Polymarket goes dark, Kalshi could be next

Polymarket, the world’s largest decentralized betting platform, has stopped working for users in India. The website says: “This site cannot be accessed. Please check polymarket.com for a typo.”

Refreshing the page does not resolve the connection issue.

The outage follows an April 25 advisory from the Ministry of Electronics and Information Technology (MeitY) to VPN service providers. The notice warned that local users were still accessing “illegal and blocked online betting platforms and prediction markets” despite “national bans.”

According to the directive, Internet service providers were to end access to prediction markets, with Polymarket being one of the main targets.

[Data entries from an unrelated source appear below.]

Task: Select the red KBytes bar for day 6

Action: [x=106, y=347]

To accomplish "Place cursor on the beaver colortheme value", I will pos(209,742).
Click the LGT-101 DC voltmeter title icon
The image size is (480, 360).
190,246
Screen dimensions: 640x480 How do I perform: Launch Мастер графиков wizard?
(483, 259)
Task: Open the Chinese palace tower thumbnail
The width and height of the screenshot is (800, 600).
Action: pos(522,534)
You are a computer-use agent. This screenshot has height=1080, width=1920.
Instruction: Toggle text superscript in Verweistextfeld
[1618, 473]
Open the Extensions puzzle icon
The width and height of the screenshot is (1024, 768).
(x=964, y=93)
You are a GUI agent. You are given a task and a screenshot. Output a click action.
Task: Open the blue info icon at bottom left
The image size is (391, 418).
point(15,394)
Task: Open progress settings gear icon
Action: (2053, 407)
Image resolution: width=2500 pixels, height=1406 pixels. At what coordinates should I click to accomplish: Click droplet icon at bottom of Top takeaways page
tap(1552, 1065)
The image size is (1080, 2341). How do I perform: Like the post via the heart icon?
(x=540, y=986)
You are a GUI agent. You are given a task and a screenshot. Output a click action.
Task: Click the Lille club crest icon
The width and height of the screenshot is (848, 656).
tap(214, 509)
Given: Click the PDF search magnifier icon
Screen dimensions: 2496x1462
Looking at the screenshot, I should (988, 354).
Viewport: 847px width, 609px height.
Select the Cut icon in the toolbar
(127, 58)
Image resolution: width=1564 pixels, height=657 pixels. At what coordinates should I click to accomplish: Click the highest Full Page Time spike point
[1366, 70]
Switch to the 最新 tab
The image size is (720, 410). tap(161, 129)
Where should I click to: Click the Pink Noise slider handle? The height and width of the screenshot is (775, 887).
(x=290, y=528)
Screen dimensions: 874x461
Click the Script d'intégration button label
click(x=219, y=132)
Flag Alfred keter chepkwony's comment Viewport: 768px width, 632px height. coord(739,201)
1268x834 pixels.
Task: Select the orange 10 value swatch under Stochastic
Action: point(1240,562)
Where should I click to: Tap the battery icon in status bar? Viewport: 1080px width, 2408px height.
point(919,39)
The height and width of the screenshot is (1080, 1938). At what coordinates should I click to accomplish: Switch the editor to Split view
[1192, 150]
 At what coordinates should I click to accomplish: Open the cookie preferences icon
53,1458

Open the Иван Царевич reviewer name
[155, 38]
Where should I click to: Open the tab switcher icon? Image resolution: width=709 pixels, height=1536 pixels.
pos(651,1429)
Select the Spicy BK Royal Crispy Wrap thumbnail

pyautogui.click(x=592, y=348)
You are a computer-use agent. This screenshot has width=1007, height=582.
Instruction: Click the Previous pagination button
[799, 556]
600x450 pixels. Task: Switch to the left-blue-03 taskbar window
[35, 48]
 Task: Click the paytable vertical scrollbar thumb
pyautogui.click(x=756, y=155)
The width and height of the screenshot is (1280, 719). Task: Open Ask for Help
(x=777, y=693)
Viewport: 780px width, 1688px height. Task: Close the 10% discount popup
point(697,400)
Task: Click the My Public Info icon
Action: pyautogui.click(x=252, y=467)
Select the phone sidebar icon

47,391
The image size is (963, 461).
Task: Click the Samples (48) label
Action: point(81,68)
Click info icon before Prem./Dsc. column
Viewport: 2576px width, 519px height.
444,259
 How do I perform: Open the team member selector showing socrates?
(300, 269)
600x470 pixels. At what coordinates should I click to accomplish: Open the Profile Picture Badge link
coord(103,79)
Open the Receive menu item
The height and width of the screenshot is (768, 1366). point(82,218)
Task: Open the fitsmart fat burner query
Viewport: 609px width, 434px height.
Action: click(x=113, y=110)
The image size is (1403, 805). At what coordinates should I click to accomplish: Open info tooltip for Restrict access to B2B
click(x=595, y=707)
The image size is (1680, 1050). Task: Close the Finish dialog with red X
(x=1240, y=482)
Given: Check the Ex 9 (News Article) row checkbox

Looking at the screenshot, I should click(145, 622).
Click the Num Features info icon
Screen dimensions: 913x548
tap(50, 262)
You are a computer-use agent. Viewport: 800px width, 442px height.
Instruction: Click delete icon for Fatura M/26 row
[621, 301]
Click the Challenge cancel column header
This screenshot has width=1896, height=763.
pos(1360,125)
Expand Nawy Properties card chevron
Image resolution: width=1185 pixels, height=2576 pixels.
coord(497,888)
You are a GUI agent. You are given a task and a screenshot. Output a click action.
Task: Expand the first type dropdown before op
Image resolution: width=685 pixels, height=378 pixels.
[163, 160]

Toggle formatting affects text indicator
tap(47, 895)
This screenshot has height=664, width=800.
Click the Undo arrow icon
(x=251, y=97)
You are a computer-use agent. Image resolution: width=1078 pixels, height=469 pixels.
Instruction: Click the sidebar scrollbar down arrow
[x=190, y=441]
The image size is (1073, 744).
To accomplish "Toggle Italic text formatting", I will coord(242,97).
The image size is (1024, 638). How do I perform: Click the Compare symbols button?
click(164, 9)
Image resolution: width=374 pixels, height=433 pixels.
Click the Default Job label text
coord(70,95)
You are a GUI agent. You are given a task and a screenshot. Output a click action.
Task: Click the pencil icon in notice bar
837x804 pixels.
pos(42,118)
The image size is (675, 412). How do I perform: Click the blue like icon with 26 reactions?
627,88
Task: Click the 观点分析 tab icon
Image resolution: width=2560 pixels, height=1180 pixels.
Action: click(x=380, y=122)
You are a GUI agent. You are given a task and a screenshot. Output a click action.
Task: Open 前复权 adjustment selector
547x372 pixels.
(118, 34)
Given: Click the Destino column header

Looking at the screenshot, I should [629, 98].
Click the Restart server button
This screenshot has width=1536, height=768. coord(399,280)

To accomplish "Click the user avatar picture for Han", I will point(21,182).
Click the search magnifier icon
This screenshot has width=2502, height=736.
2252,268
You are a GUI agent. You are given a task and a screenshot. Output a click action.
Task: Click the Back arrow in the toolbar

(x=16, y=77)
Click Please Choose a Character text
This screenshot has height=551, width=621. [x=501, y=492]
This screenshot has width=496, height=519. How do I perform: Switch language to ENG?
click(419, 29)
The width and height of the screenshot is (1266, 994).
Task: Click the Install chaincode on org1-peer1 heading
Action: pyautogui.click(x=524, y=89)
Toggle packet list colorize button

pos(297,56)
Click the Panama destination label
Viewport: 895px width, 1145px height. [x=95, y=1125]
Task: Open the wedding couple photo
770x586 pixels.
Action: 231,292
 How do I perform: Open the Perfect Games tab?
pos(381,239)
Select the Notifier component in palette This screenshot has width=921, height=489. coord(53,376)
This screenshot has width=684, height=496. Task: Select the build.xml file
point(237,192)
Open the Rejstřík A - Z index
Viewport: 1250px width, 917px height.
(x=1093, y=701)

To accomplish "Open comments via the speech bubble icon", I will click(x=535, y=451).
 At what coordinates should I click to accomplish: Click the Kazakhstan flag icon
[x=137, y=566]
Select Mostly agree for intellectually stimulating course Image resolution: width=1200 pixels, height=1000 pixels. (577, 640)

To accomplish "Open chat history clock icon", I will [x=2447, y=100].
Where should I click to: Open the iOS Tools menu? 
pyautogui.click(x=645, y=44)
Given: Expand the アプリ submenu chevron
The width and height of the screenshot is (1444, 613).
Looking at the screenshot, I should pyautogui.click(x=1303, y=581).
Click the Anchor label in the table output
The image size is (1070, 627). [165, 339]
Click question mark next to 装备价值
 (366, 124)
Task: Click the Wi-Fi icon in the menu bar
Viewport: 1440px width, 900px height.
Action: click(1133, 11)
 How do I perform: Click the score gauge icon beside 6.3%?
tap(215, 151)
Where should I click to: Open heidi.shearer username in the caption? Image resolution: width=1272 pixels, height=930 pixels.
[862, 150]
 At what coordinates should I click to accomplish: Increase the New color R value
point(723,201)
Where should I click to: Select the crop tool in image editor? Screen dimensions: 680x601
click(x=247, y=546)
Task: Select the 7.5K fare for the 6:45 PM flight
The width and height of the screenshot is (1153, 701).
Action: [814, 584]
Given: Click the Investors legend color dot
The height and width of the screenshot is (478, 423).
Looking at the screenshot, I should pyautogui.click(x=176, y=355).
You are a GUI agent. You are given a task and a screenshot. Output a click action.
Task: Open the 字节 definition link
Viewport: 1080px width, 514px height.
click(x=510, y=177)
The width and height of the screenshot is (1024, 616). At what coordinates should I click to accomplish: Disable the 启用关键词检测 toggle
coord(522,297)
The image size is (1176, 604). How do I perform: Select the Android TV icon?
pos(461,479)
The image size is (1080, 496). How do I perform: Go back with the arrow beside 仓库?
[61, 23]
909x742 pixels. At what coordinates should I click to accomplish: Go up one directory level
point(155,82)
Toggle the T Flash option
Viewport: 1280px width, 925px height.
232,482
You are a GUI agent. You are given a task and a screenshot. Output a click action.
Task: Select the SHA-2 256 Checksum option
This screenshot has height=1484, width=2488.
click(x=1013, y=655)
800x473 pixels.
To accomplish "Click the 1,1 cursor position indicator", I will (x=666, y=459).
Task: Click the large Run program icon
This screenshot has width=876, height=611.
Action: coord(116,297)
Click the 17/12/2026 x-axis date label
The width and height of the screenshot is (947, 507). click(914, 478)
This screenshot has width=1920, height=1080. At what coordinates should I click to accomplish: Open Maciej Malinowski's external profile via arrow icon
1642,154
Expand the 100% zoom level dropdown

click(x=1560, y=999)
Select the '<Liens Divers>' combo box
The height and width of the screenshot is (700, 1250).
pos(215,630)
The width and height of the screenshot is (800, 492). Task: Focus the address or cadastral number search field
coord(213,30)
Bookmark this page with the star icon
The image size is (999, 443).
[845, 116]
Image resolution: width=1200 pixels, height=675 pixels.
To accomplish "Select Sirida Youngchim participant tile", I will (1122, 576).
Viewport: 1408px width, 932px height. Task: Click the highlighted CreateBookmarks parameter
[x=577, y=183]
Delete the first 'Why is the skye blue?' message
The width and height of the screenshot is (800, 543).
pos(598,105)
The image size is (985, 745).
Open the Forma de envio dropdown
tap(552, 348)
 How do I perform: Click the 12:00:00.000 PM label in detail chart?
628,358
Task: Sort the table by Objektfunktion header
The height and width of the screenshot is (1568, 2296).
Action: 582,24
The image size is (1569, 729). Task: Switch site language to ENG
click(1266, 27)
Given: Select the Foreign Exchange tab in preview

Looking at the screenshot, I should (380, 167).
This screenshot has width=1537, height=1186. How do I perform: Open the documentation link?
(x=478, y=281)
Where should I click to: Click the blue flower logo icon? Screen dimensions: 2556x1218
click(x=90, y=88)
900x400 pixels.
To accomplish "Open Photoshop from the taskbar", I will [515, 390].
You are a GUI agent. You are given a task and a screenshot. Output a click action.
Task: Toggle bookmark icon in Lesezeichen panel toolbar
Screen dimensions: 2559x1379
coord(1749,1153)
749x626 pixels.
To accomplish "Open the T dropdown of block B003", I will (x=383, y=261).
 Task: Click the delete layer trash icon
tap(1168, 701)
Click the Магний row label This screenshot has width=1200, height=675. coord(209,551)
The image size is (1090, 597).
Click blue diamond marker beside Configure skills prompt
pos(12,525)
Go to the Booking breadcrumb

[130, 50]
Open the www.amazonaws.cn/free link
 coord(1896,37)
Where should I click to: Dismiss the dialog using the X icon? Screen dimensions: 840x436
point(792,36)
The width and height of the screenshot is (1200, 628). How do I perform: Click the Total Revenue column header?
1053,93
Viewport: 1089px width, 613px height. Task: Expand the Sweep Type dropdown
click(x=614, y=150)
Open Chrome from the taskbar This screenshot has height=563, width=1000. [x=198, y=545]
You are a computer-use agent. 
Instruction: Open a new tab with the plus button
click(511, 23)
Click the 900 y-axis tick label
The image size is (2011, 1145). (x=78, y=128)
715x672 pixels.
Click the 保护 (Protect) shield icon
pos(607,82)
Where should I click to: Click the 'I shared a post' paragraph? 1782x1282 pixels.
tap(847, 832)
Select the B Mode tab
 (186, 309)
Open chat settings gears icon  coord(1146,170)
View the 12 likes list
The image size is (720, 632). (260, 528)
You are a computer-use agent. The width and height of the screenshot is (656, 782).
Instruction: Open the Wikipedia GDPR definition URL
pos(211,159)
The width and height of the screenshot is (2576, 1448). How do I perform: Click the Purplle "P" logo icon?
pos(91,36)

While Kalshi, a platform regulated by the US Commodity Futures Trading Commission (CFTC), is still accessible, it could soon face a similar fate. Local media reports, citing an anonymous source within MeitY, claim that the agency “has already issued a blocking order to Polymarket and is in the process of issuing an order to Kalshi as soon as Friday.”

CoinDesk has reached out to Polymarket and Kalshi for comment.

Prediction markets allow users to bet real money on the outcomes of binary events, such as referendums, financial asset price movements, and election results. These platforms saw a massive surge in global popularity during the 2024 US presidential election, becoming a prime place for investors to cover or bet on political outcomes.

However, the Indian government classifies activity on these platforms as online gambling. As a result, they fall into a category that is completely prohibited under the Online Gambling Promotion and Regulation Act 2025.

The Indian government has maintained a consistently prohibitive and “risk-averse” stance towards the cryptocurrency sector, prioritizing financial stability and capital control over industry growth. New Delhi has used a “shadow ban” strategy through punitive taxes, including a flat 30% tax on profits and a 1% tax deducted at source (TDS) on all transactions, which has effectively strangled domestic trade volumes.

The Ministry of Finance has focused on bringing the sector under strict anti-money laundering (AML) and counter-financing (CFT) supervision through the Financial Intelligence Unit (FIU). This regulatory environment has pushed many local crypto startups to relocate to friendlier jurisdictions like Dubai or Singapore, while the government and the Reserve Bank of India continue to signal that it views private cryptocurrencies more as speculative “money plays” than a legitimate financial innovation.

India’s Parliamentary Standing Committee on Finance met with cryptocurrency exchanges Binance, WazirX and Zebpay in Delhi on May 20 to discuss regulations and taxes for what it calls a virtual digital asset (VDA) industry.

The committee expressed concern over mass departures from the country through the crypto channel.